Meditations on a Byzantine Hymn, Op 117

composer
1962; first performed on 20 December 1962 in a morning recital on the BBC Home Service by Maurice Loban

Lawrence Power (viola)
Recording details: September 2006
Henry Wood Hall, London, United Kingdom
Produced by Andrew Keener
Engineered by Simon Eadon
Release date: June 2007
Total duration: 11 minutes 15 seconds
 
1

Reviews

'This was in many ways the breakthrough work in Walton's early career … Lawrence Power serves the work superbly … a superb disc, much to be welcomed' (Gramophone)

'Power's playing is stunningly precise, crisply articulated and beautifully projected, with no hint of the little scrambles and occasionally pinched tone that beset even quite famous rival recordings … as a substantial bonus, there are two rarities by Walton's underrated contemporary Edmund Rubbra … here Power's rich and even sound, secure intonation and eloquent phrasing confirm his place as successor to Lionel Tertis, Primrose and Riddle in the royal line of British violists' (BBC Music Magazine)

'Sumptuous playing from Lawrence Power … an excellent opportunity to savour the depth and richness of this Cinderella instrument' (The Observer)

'If proof were still needed of Lawrence Power's pre-eminence among viola-players, then this magnificent disc is it … the advantage of a true violist, rather than a violinist who doubles on the viola, is apparent in the flexibility of Power's tonal colouring and the ease with which he slips between the questing melody of the opening, the bright sound of the scherzo and the resignation of the epilogue. He is matched in playing of real bite and textural interest from Ilan Volkov's BBC Scottish Symphony Orchestra … Power's identification with this music is complete, steering an expert course through the music's moods' (The Daily Telegraph)

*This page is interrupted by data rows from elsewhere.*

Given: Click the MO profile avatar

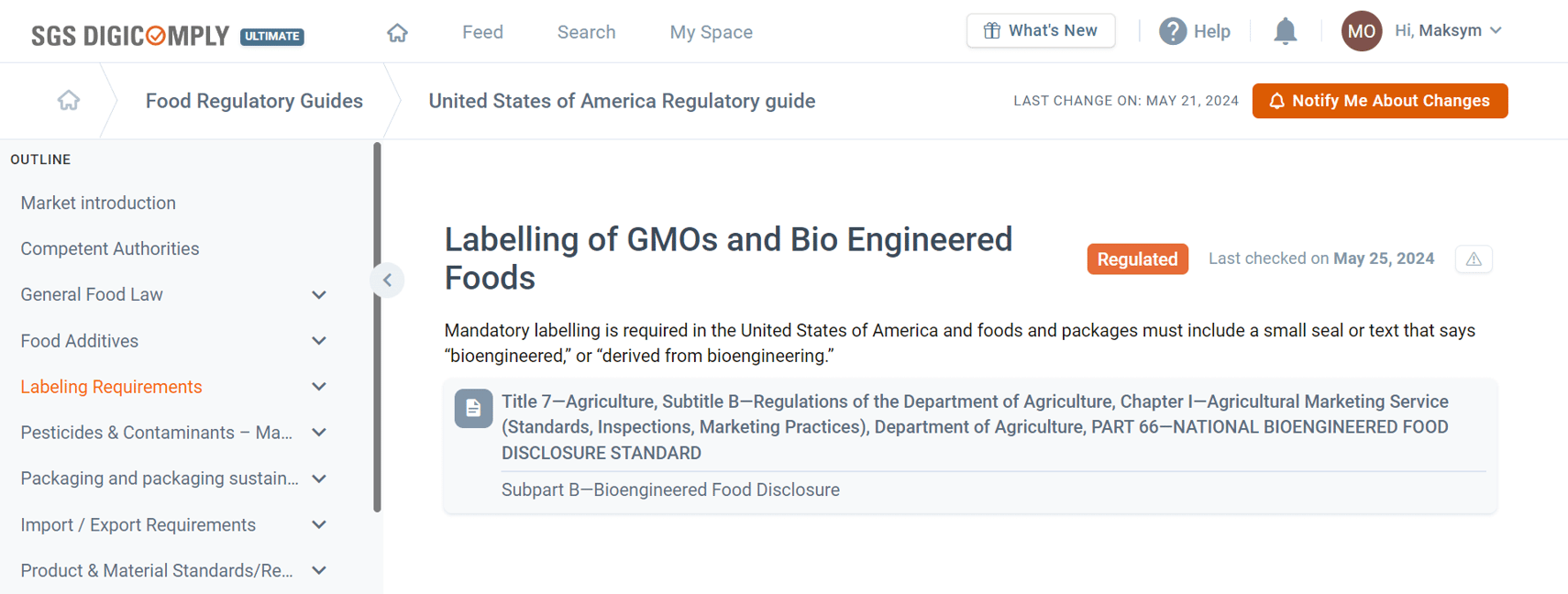Looking at the screenshot, I should click(1361, 30).
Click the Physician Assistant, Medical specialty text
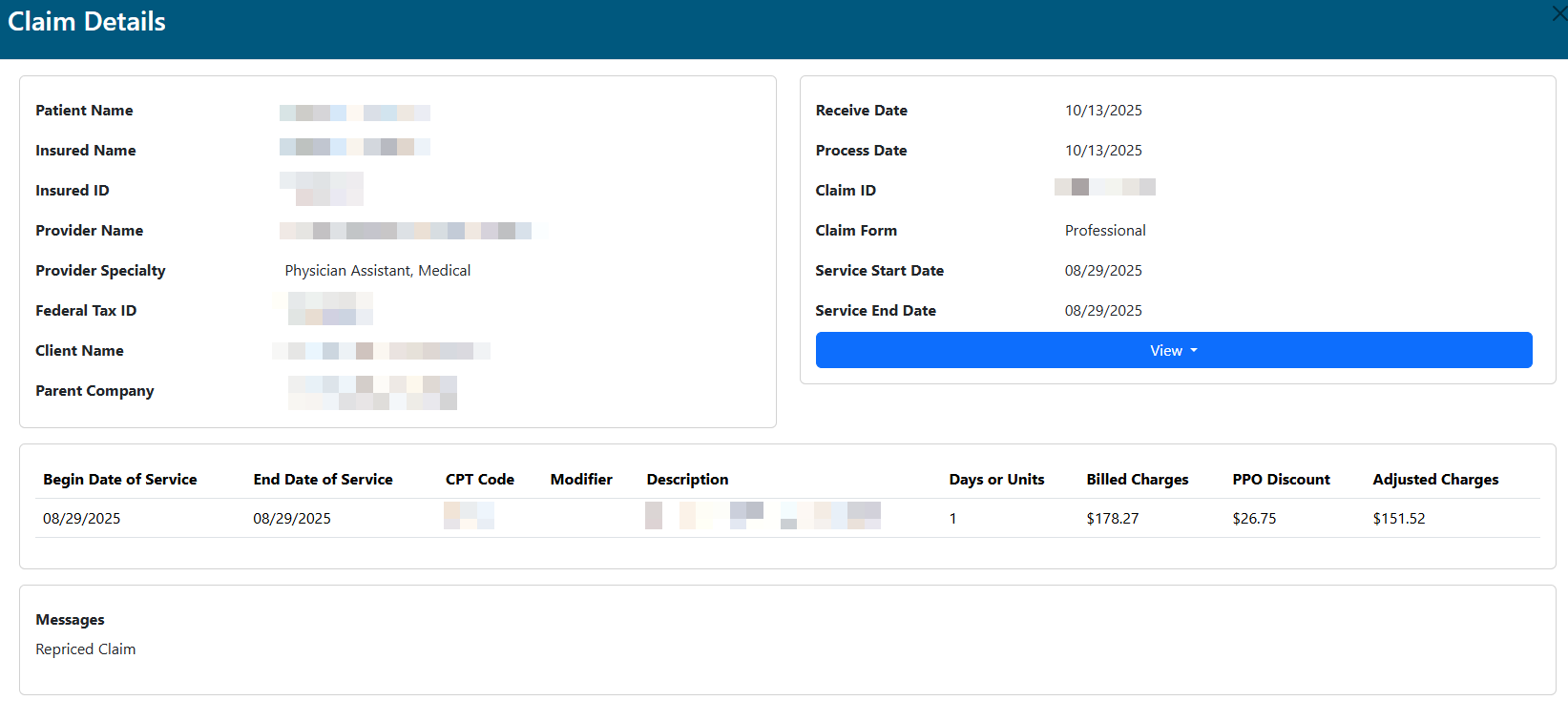Image resolution: width=1568 pixels, height=721 pixels. (377, 271)
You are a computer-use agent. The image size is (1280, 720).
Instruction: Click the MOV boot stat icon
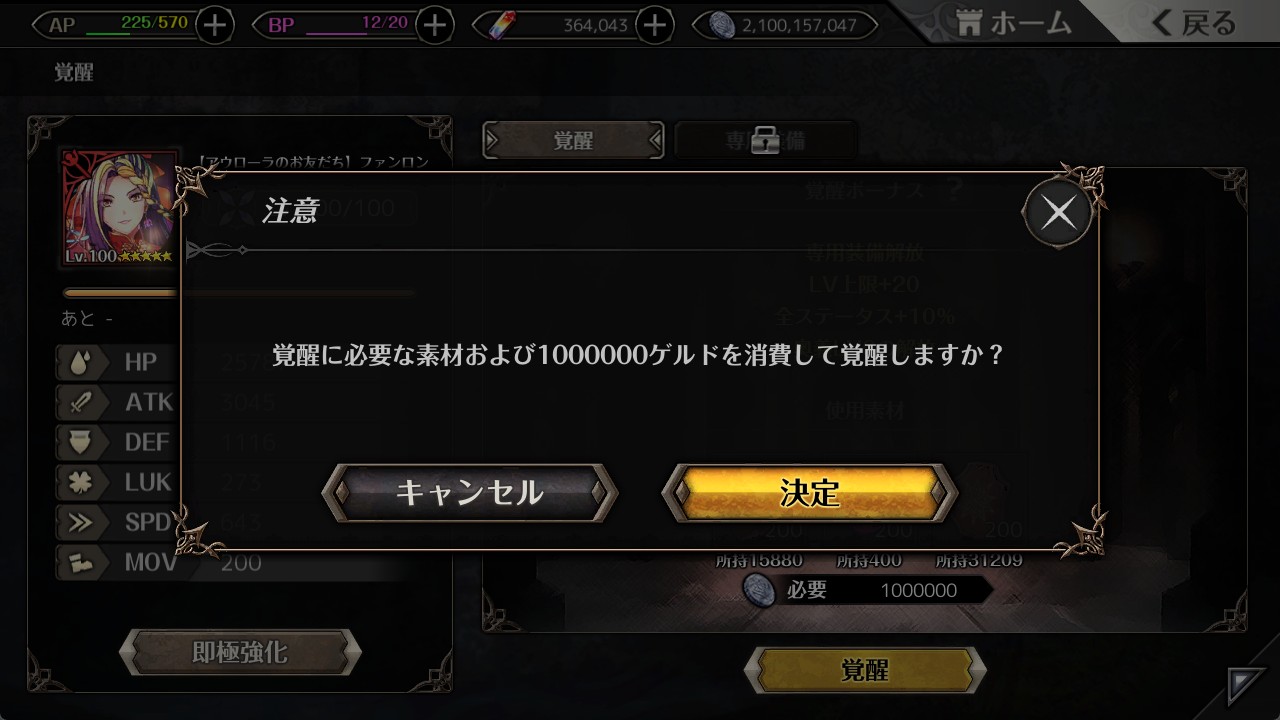(x=79, y=562)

'Lawrence Power's superb account of what is perhaps Walton's finest orchestral work … compels attention with its unfailing sense of line, rhythmic precision and varied range of colour. His choice of couplings is interesting too, for the 1952 Viola Concerto, by Walton's contemporary Edmund Rubbra, born a year earlier in 1901, is one of his most impressive works, with its long-limbed, introspective solo lines spun over restrained accompaniments. The solo-viola version of the Meditations on a Byzantine Hymn, a real tour de force from Power, appears on disc for the first time' (The Guardian)

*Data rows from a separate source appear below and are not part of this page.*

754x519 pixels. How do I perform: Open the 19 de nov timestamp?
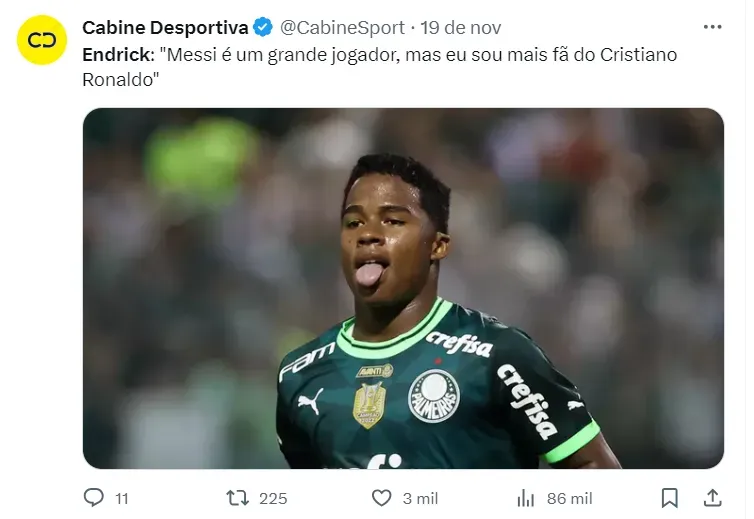461,28
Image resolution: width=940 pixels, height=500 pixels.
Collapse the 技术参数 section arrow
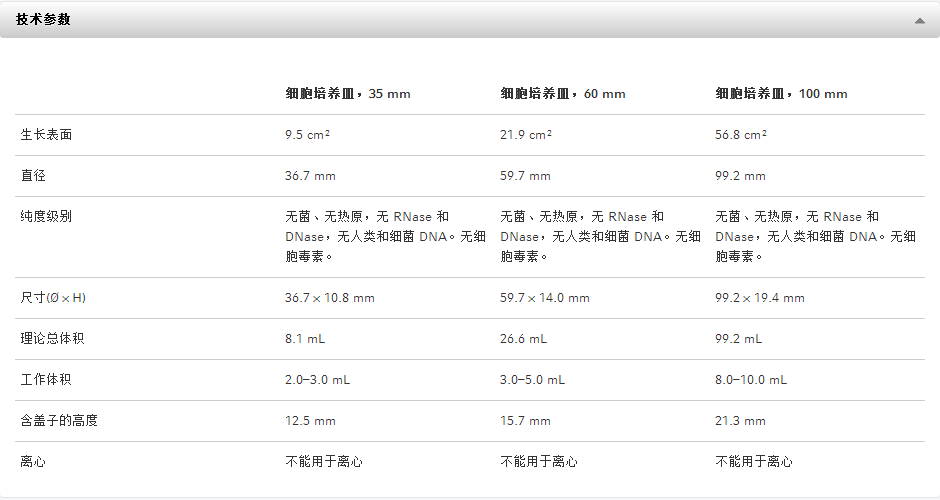coord(920,21)
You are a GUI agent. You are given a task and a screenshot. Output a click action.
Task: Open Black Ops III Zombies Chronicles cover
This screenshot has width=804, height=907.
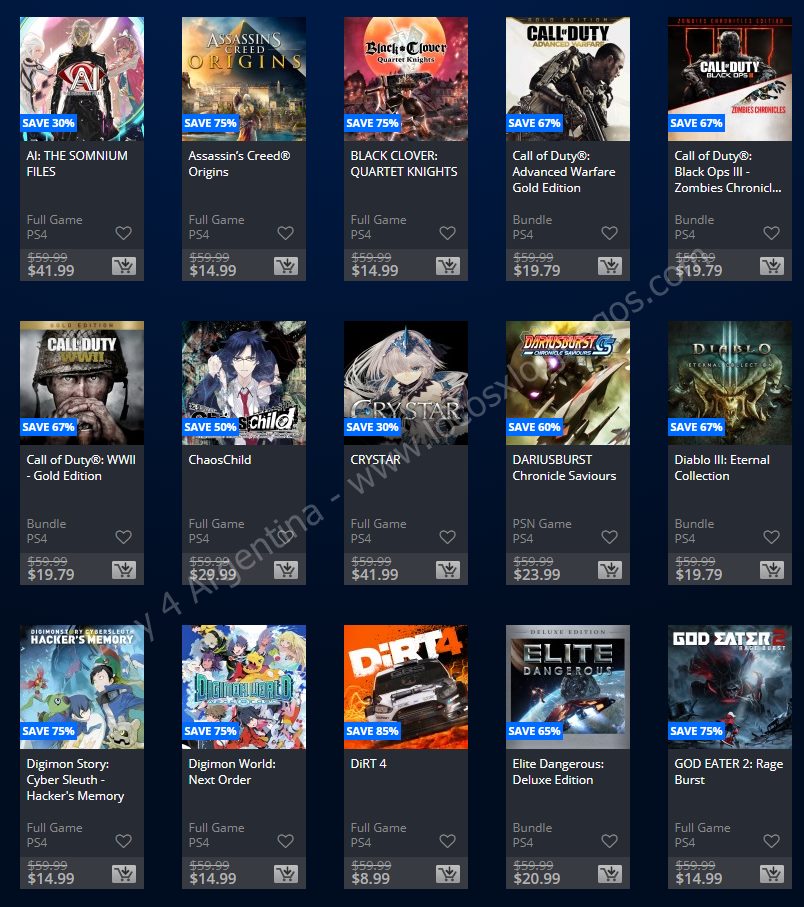point(730,79)
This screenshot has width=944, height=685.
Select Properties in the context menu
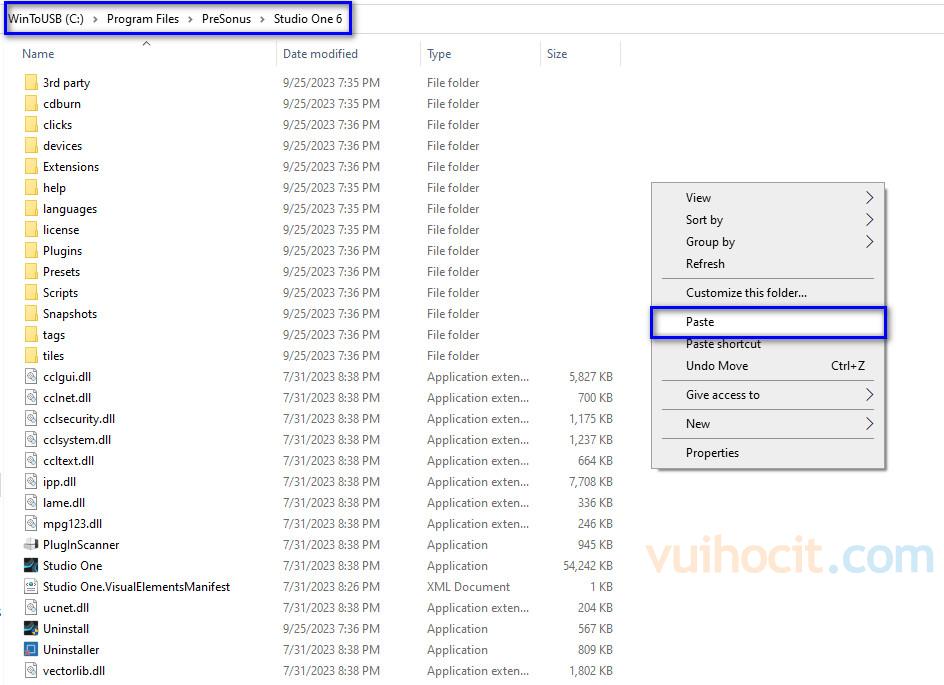click(x=712, y=453)
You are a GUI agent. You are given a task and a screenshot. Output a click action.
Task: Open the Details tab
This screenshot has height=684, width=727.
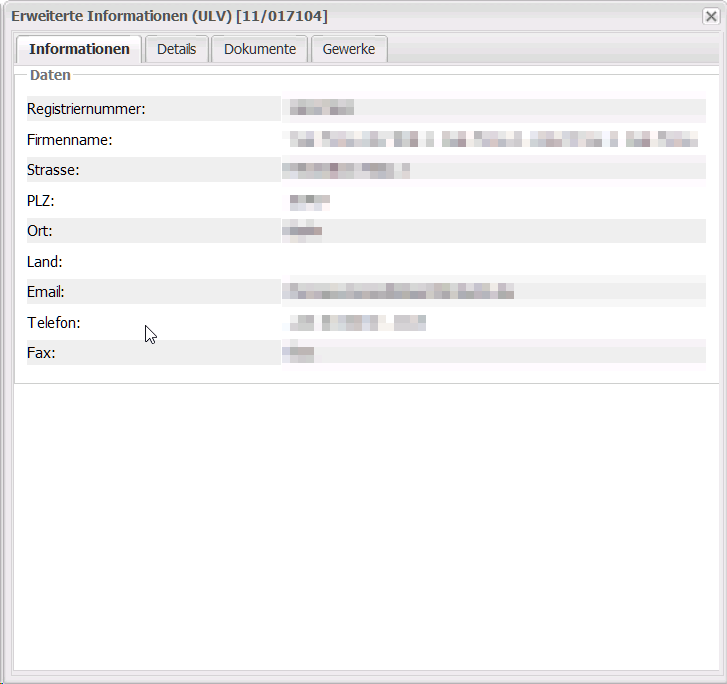tap(176, 49)
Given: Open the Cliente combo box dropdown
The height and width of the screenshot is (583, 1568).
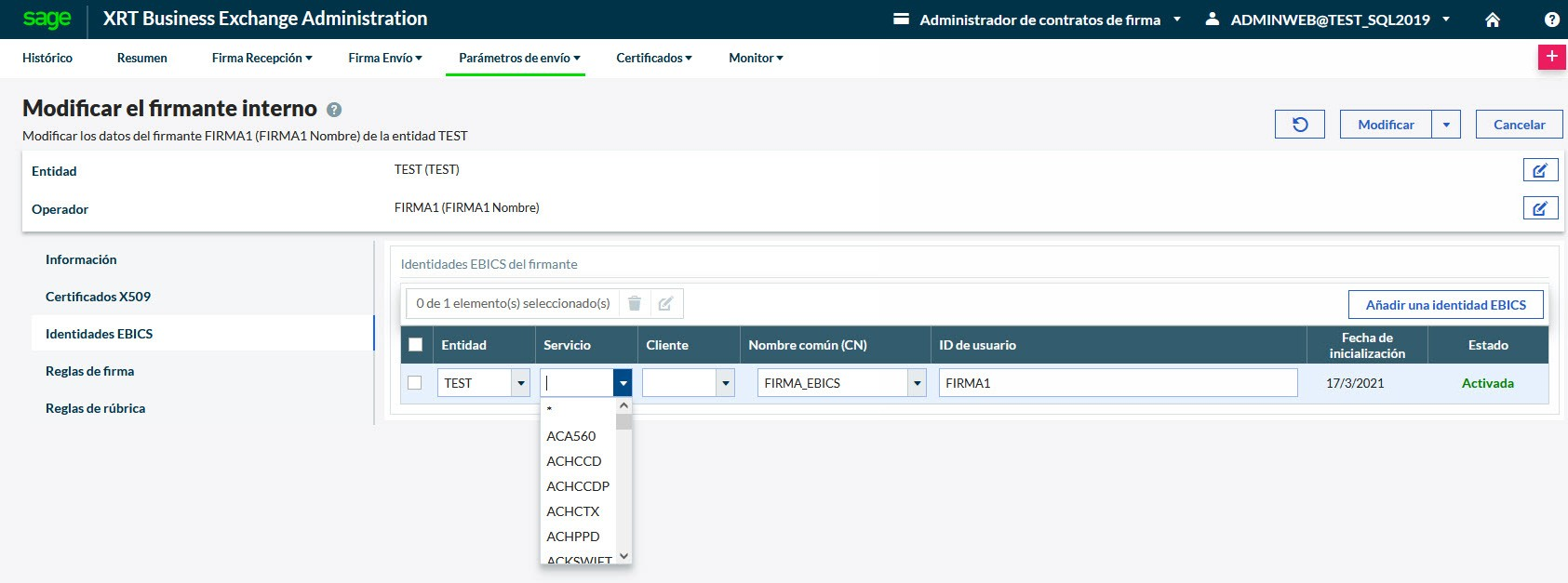Looking at the screenshot, I should (x=725, y=383).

'This is a greatly distinguished disc … these very different composers have each produced a masterly work, each of which receives here the finest performance I have heard of either score … [Walton] a new recording of the superior original orchestration is very welcome indeed. This new Hyperion disc is actually the first recording of it to have been made in stereo, and the richness of the original orchestration comes across in Andrew Keener's production with greater delicacy and impact than it has ever had before. The quality of the recording is one thing, but the engineers can capture only the performance taking place, and in this regard, and on this showing, Lawrence Power has to be counted as one of the finest masters of his instrument … he plays with a perfect sense of style and with a profound understanding of and insight into each score as well as a technical mastery and sure intonation which are wholly exceptional. In this, he is abetted by an orchestral contribution under the baton of a superbly gifted conductor. Ilan Volkov matches his soloist with a spontaneity and complete musical unity that … reveal this work to be a greater masterpiece than most of us have experienced until now … such richly poetic performances as these should be in everyone's record collection' (International Record Review)

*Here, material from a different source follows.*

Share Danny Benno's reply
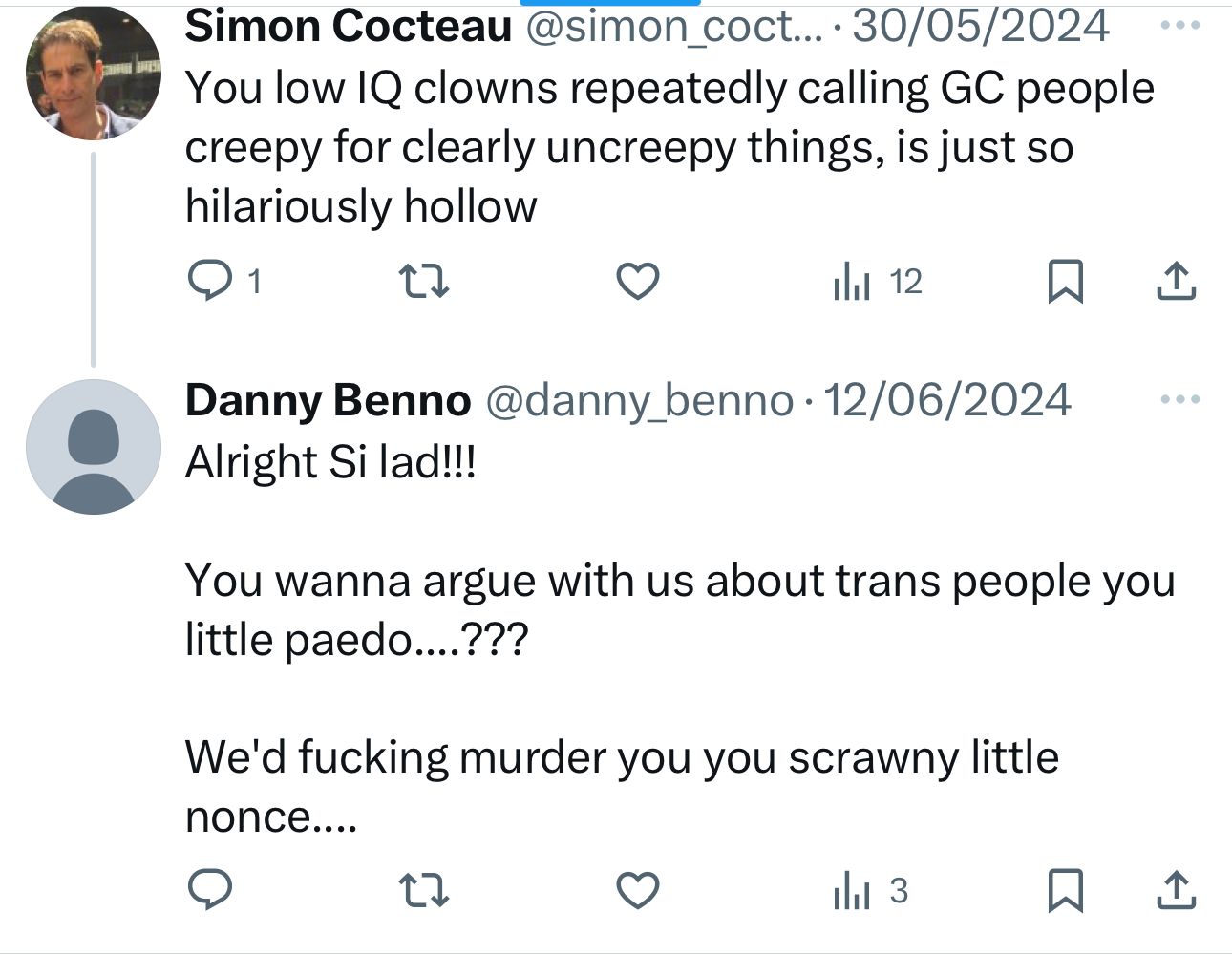This screenshot has width=1232, height=955. tap(1176, 891)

'In the 21st century, one new name stands out, the British player Lawrence Power, and this disc swiftly tells us why. He's fleet-fingered. He's various: the changing hues never stop. He's effortlessly eloquent with a centred tone across his entire range … Ilan Volkov and the BBC Scottish Symphony Orchestra, incisive performers as usual, give us the 1929 sound: darker than we're now used to, sometimes acidic … the natural ease of Power's delivery makes for a commanding performance … Power's viola discourses with a warmth and fibre that makes Rubbra's musical argument seem always inevitable and always enjoyable. Above all, Power encourages Rubbra and the viola to sing. Their wallflower days are over' (The Times)

'Power's rich, elegiac tone is heard to wonderful advantage in the melancholic, slowish outer movements, but he has plenty of bite and dazzle in the central Vivo, con molto preciso, one of Walton's most brilliant 'malicious' scherzos … Meditations on a Byzantine Hymn for solo viola (1960), here getting its first recording, deserves to be in the repertoire of all viola players. Power's deeply expressive playing makes it the heart and soul of this remarkable programme' (The Sunday Times)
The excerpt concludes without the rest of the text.